Controversies that arose in Lowe’s community around public health orders motivated to run for her City Council. She and McKee both experienced local anger around vaccine and masking mandates, and felt targeted as public health professionals.

Vicki Lowe: On masking, there are not a lot of Tribal schools. I think that was easy – if the council says, you mask, then you mask. For the non-Tribal schools, in the county where I live, people showed up to school board meetings in a small room, not wearing masks, refusing to put a mask on…, which I think was really hard on kids. That was very volatile. Again, it wasn’t the people in the response that were working together, it was just small populations of communities really trained to exercise their privilege over the rest of us.

Preserving The Lessons

Tribes exhibited best practices in community planning, executing food delivery for neighbors, maintaining tribal culture and language programs through Zoom – even celebrating the 40-year anniversary of federal recognition.
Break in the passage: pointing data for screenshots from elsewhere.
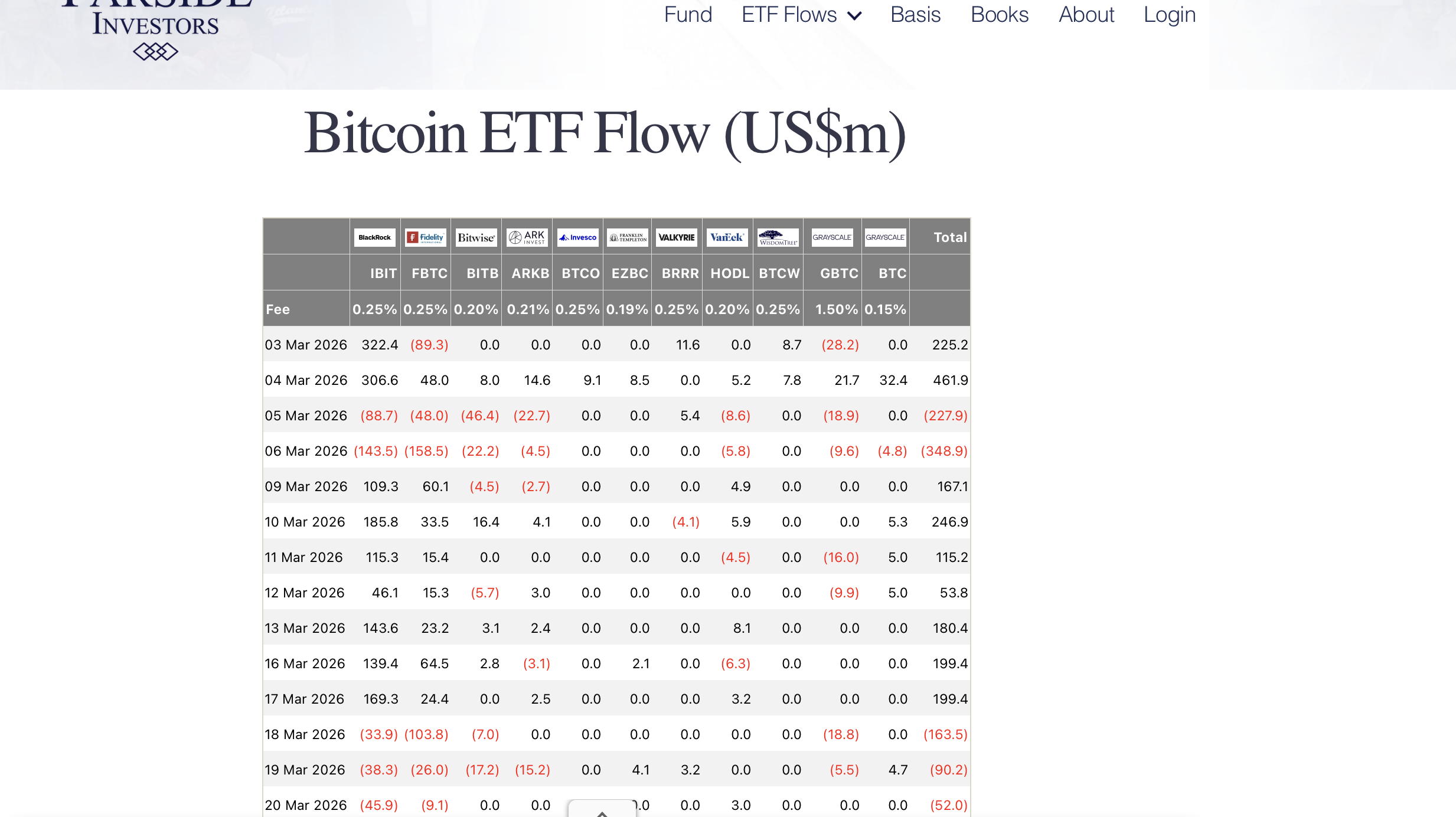Switch to the Basis page
The image size is (1456, 817).
(x=915, y=15)
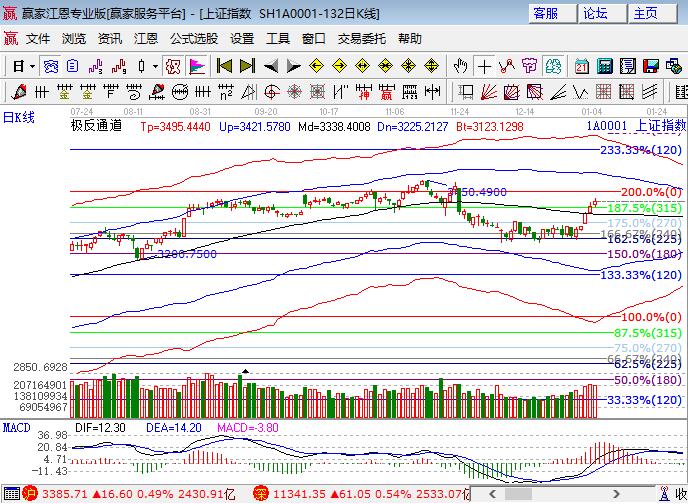The height and width of the screenshot is (504, 688).
Task: Activate the crosshair cursor tool
Action: pyautogui.click(x=484, y=66)
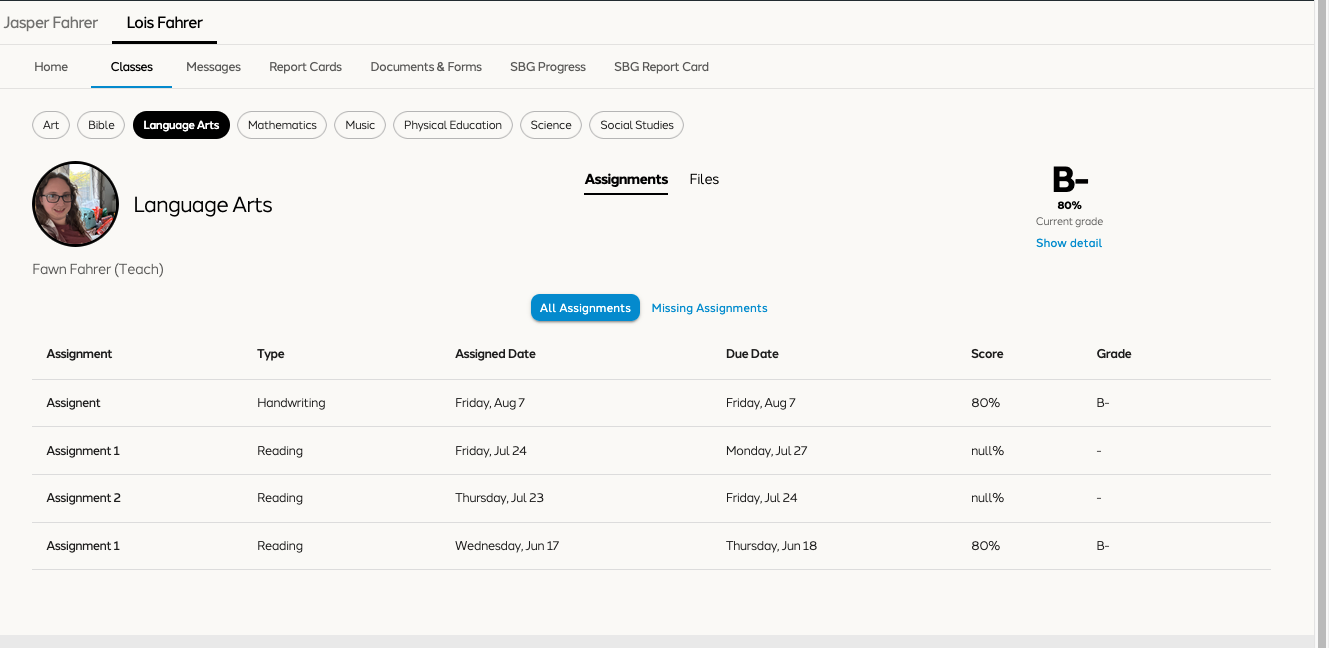Viewport: 1329px width, 648px height.
Task: Select the Science class pill
Action: pos(551,125)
“We did it all online. Our traditional foods program came around and brought everybody a box with their dinner and you heated it up. Then we sat on Zoom together and ate together and went through our whole program. The Squaxin Island tribe, their community health nurse, went around and taught elders how to use a tablet, they gave them tablets. She stood outside the window to keep them safe…and then talked them through how to use it so that they could use telehealth for appointments. That creativity was essential to overcoming the fear among our people of pandemics, based on our history…”

Jessica McKee: Something that we learned…through those Thursday morning meetings…is that Tribes really like to hear from each other. We have accumulated all of the best practices and the recommendations that Tribes made for themselves in the after actions and compiled that information into a big pandemic preparedness checklist for everyone…

“There were quite a few people who said, we didn’t have a public information officer (PIO), we didn’t have one person who was in charge of communicating out things with the public. Or they said we had a PR team so they handled it all. It was a wide variety. But now people can look at this checklist and they can say, “Oh, it would be good to get a PIO and put them through training, because that’s on the checklist and we don’t have that.”

Lowe and McKee encouraged documenting after-actions and best practices for overcoming divides among communities in health emergencies.

“Here in Washington, there’s going to be quite a bit of shifting around of our public health staff. I have already seen quite a few people that were involved in the COVID response step down and leave their organization to go to another one, myself included. I hope for all of us that we listen to these after-action reports and talk to people when they’re leaving, because you lose a lot of that knowledge when people leave organizations or agencies.”

Vicki Lowe: There were so many good things that happened during this pandemic that we need to preserve. We figured out how to pay for telehealth, including through Medicaid and Medicare. That’s going to help with a lot of other things. We saw success stories from vaccine clinics across the state.

Jessica McKee: We need to build on the successes we saw, while also working to address the gaps. COVID showed us that we can do that while working together, across different levels of government.